Description of Data Visualization

I wanted to see if average departure delays of NYC flights would be longer during the holiday season than the rest of the year, so I created a bar chart comparing the two time periods. In this chart, the “holiday season” is the period from November 22 to December 31, New Year’s Eve. I included November 22 because it was the Wednesday before Thanksgiving in 2023, and that day is usually one of the busiest travel days of the year. The “rest of year” time period is from January 1 to November 21. Since the holiday season is a busy time for travel, I had assumed that the increased number of flights would lead to longer delays. Surprisingly, the chart shows that average departure delays were actually shorter during the holiday season. I think this chart is most useful for making comparisons among and within the three NYC airports. For example, Newark Liberty had the greatest difference between average departure delays during the holiday season and the rest of the year, while La Guardia had the smallest. Of the three, John F. Kennedy had the longest average departure delay during the rest of the year. These comparisons raise questions about practices each airport could implement to reduce departure delay times during the holiday season or the entire year.

Use of AI Disclosure

I was stuck on how to make each bar on the chart represent a different time period (holiday season vs. rest of year), so I asked Google Gemini (2.5 Flash Version) for suggestions.

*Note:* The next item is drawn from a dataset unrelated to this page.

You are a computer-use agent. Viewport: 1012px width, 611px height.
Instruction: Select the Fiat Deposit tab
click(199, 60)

Prompt used: “Working in R studio, I have created two datasets, data1 and data2, one showing flights in x time period and another showing flights in y time period. I want to plot them in a grouped bar chart, with one bar showing x period and another y period (they should be different colors). What is the line of code I should start with?”

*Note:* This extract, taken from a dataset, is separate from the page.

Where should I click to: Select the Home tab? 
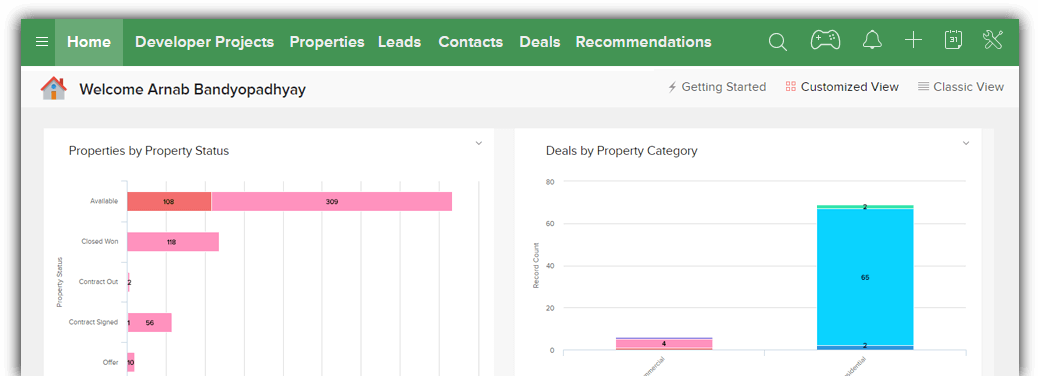(x=89, y=42)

Answer from Google Gemini: “The essential first step is to combine your datasets and add a column to identify the time period for each observation. This prepares the data for ggplot2’s grouping aesthetic.The line of code you should start with is:

R combined_data <- bind_rows( mutate(data1, time_period = “X”), mutate(data2, time_period = “Y”))“

I used Gemini’s suggestion to write the “mutate(period =”holiday season”)” and “mutate(period =”rest of year”)” code and to combine the two datasets using “flights_final <- bind_rows(by_airport, by_airport2)”.